Unsurprisingly, agency executives are balking at Disney+’s price point. “They’re citing pricing that no longer exists, meaning Peacock and HBO Max recognized they came out too high and they’re reducing it. Disney+ is using earmuffs to pretend that second part didn’t happen,” said one agency executive.

However, Disney+ isn’t the only streamer seeking to raise the rates that ad buyers are accustomed to paying. Hulu is also seeking to increase its prices in this year’s upfront, with P2+ pricing going from a $20-$25 CPM average to averaging in the $25-$30 CPM range, according to agency executives. And during a call with reporters on May 16, Fox advertising sales president Marianne Gambelli said that the company will seek higher prices for its free, ad-supported streaming TV service Tubi in this year’s upfront market. It’s unclear what Tubi’s current rates are, but FAST services’ CPMS are typically in the low to mid teens, said the agency executives.

“We have to get the value for Tubi. Tubi has grown to a point — it’s doubled, tripled in size over the past couple of years. So we are going to obviously make that a priority and look for not only more volume but price,” Gambelli said.

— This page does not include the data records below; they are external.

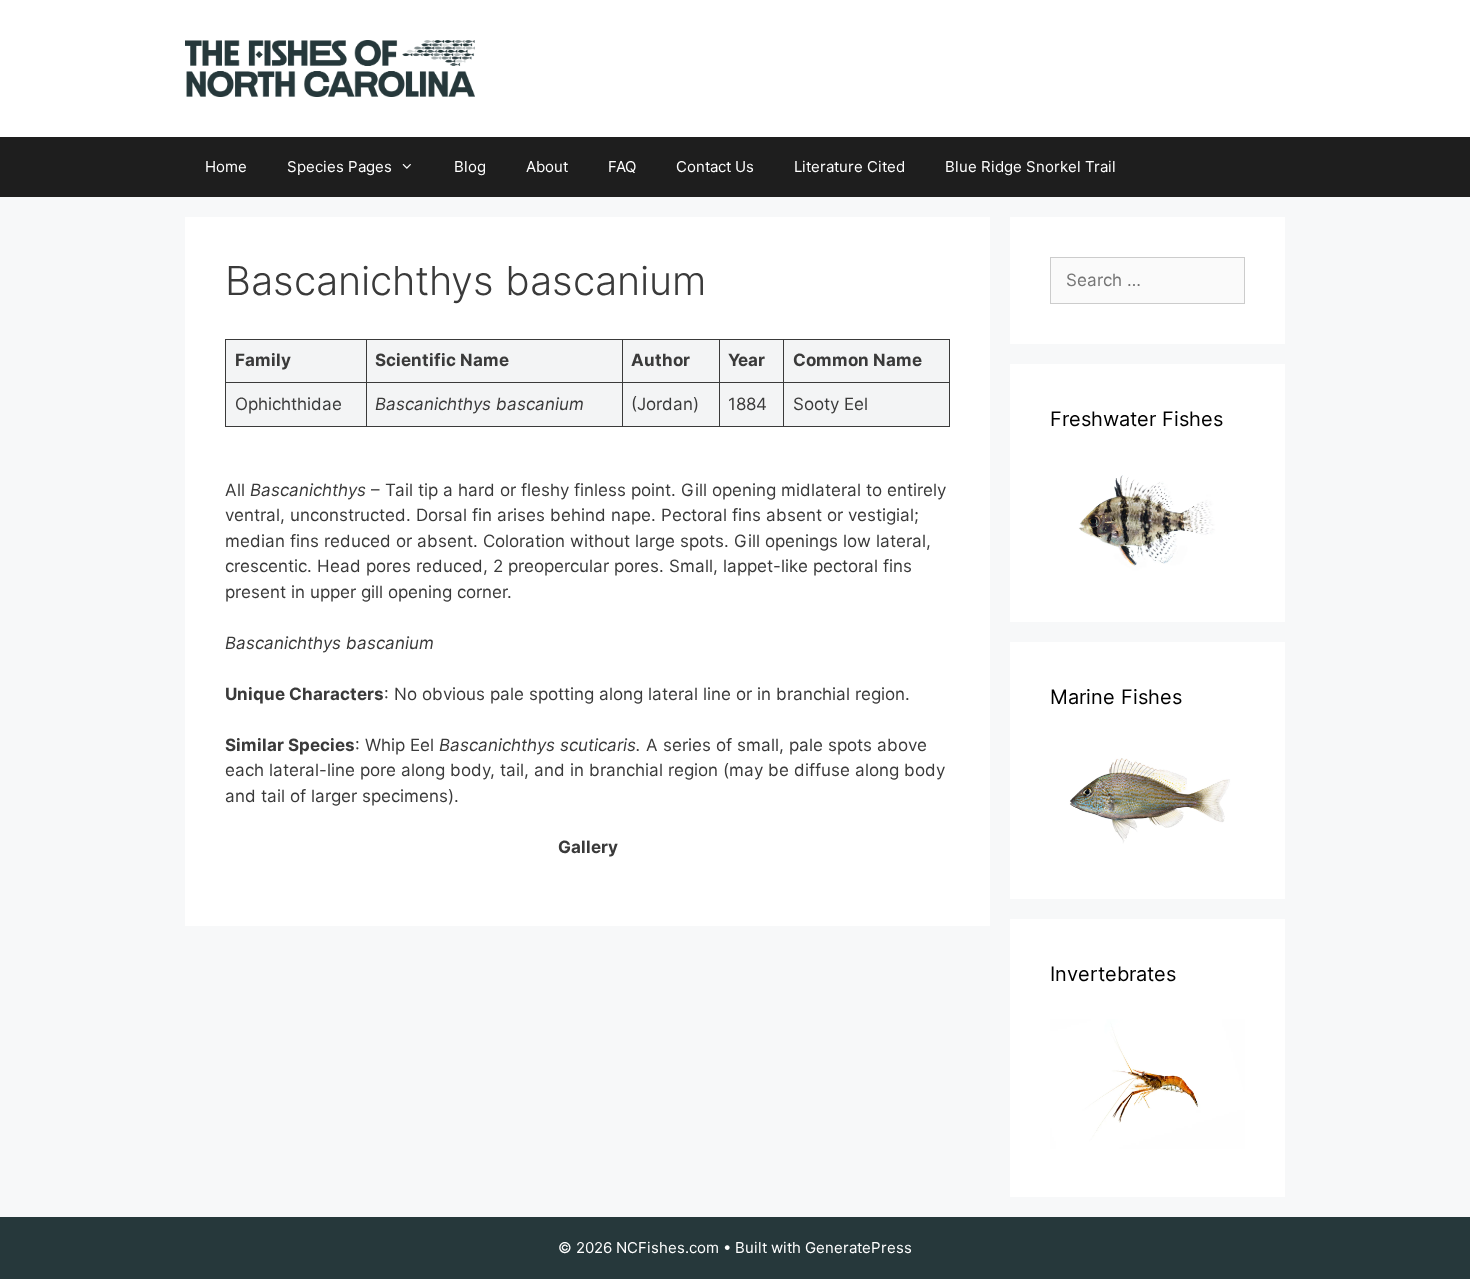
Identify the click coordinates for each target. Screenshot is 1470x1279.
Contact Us (715, 166)
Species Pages (339, 166)
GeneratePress (858, 1247)
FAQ (622, 166)
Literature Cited (849, 166)
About (547, 166)
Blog (470, 166)
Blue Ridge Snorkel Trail (1030, 166)
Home (226, 166)
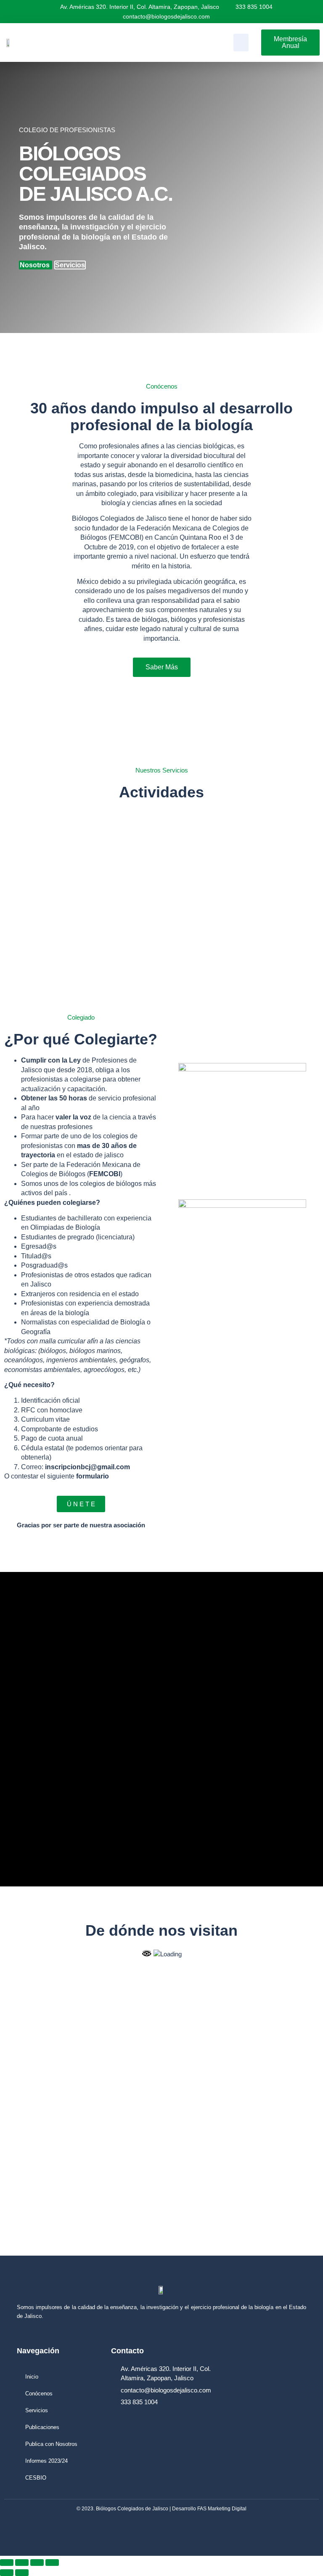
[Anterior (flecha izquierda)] (6, 2572)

Meanwhile, in pitching its Thursday Night Football package that will be streamed on Amazon Prime Video and Twitch, Amazon has been pressing for a premium on what Fox charged advertisers last year, according to agency executives. The e-commerce giant will be handling the games’ ad placements like traditional TV, meaning that it will run the same ad in each ad slot for every viewer as opposed to dynamically inserting targeted ads. “It’s streaming broadcast,” said a second agency executive.

An Amazon spokesperson declined to comment on pricing but did provide a general statement. “Thursday Night Football on Prime Video and Twitch is a purely digital broadcast, and we’re excited to bring fans a new viewing experience. There are 80MM active Prime Video households in the U.S. and, in a survey of our 2021 TNF audience, 38% reported they don’t have a pay-TV service – meaning TNF on Prime Video and Twitch enables brands to connect with cord-cutters and cord-nevers. Brands can also reach these viewers beyond TNF. Our first-party insights enable them to reengage TNF audiences across Amazon, such as in Freevee content.”

One of the agency executives that Digiday spoke to said the latest ask is for a plus-10% increase on Fox’s rates, though what Fox’s rates were are unclear and other agency executives said the premium that Amazon is asking for varies. Ad Age reported in February that Amazon was seeking up to 20% higher prices than Fox’s rates. “I don’t know if it is consistently plus-10, but it is definitely more. Which is crazy because Fox couldn’t make money on it, which is why they gave it up for this fall,” said a second agency executive.

“Someone was eating way too many gummies before they put the pricing together,” said a second agency executive of Amazon’s Thursday Night Football pitch.

Ad-supported streaming service owners also see an opportunity to push for higher prices as advertisers to adopt more advanced targeting with their streaming campaigns, such as by using the media companies’ and/or advertisers’ first-party data to aim their ads on the streamers. 

Said one TV network executive, “You’ll see premiums, especially as it relates to advertisers that really want to hook into [their company’s streaming service] and buy those targeted audiences across the platform and either use [the TV network’s] first-party data or bring their own data to the table. That’s the biggest business we’re in, and that’s where we see great growth from a pricing standpoint.”